Cinta Tanda Bahagia.

Cinta adalah perasaan yang membahagiakan, menyenangkan hati dan meramaikan kalbu (Asfari Ms dan Otto Sukanto Cr. 1998. Hal.3). Ketika manusia memiliki benih cinta yang sesuai dengan ajaran agama maka cinta itu harus mewujud dalan kebaikan dan

kebenaran. Kebaikan dan kebenaran adalah ajaran agama yang dapat membuat hati putih riang membawa tenteram. Apalagi perbuatan baik diganjari pahala dari Gustialah makamanusia sangat berkelayakan selalu berbuat baik dan benar.

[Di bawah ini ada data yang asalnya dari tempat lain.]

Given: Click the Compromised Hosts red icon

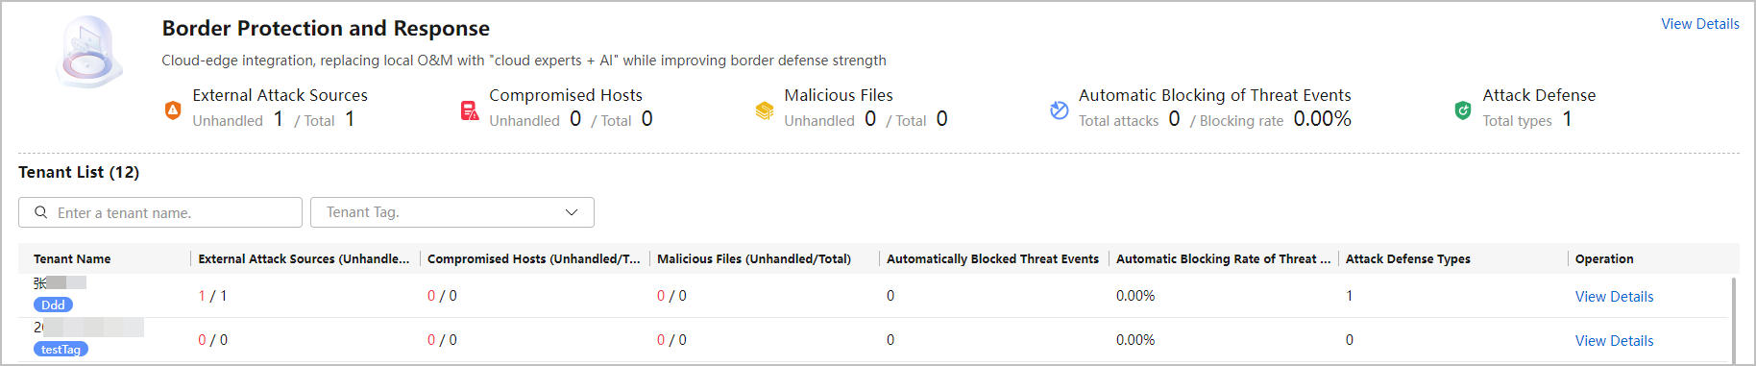Looking at the screenshot, I should pos(470,110).
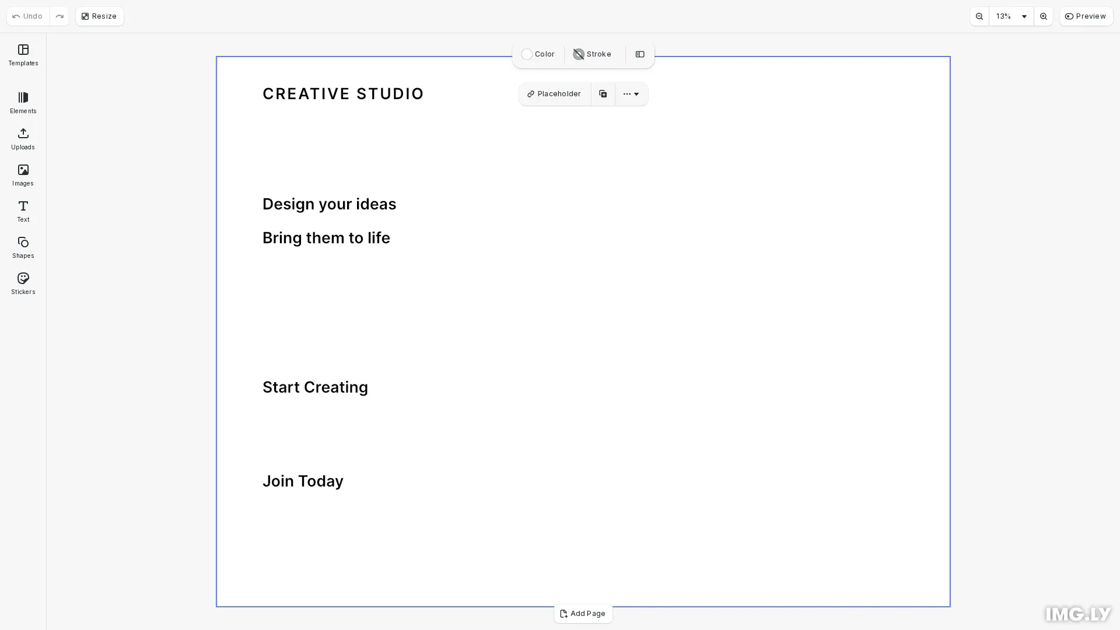Open the Stickers panel
The height and width of the screenshot is (630, 1120).
[23, 284]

Perbuatan tidak baik, misalnya, berbohong, menipu, menindas, menyakiti hati orang lain bagi pelaku sebenarnya menyisakan kegelisahan, membuat hati kehilangan rasa cinta dan berujung tidak bahagia. Apalagi berbohong dan menipu Gustialah.

Manusia yang suka menyepelekan perintah Gustialah biasanya susah di nasehati karena hatinya sudah mengeras hitam penuh nafsu dunia. Manusia yang disiplin bermaksiat atau melakukan perbuatan tidak baik bagi orang lain secara bertahap menabung dosa maka sejatinya tidak akan pernah merasakan kebahagiaan. Kecuali kebahagiaan semu dan seolah-olah yang pembenarannya adalah argument diri sendiri.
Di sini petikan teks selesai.